- Records shown:
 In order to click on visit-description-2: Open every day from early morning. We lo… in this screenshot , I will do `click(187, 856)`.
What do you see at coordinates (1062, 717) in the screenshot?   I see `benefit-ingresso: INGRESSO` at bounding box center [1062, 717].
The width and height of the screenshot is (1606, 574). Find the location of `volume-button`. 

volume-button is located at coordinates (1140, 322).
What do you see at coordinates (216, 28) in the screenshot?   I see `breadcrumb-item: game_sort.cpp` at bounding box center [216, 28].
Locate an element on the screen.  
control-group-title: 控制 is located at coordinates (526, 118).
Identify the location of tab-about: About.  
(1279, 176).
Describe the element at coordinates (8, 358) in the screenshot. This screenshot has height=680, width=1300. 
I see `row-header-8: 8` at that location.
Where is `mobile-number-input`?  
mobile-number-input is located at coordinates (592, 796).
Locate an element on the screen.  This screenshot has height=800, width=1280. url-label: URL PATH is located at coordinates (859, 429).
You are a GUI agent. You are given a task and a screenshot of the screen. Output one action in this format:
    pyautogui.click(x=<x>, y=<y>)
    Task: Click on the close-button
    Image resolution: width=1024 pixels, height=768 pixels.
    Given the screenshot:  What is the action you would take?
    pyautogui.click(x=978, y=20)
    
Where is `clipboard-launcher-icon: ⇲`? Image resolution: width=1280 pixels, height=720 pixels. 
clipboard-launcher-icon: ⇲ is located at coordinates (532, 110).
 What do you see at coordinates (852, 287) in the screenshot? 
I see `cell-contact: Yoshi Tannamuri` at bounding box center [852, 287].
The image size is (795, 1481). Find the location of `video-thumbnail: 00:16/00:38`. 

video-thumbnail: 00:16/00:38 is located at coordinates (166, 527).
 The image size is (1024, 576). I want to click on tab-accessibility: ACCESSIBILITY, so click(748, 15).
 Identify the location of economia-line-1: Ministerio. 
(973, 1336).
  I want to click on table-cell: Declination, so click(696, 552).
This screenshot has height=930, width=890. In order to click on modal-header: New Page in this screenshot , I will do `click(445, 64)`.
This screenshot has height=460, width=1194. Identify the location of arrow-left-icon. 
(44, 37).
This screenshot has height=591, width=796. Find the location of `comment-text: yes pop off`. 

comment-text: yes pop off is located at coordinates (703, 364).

- Activity: Format as a JSON list of strings, one per line, the lines starting at the one containing "This screenshot has height=591, width=796." and running through the end of the entries, leaving out blank lines.

- Exercise result:
[
  "This screenshot has height=591, width=796. Find the location of `comment-text: yes pop off`. ",
  "comment-text: yes pop off is located at coordinates (703, 364)."
]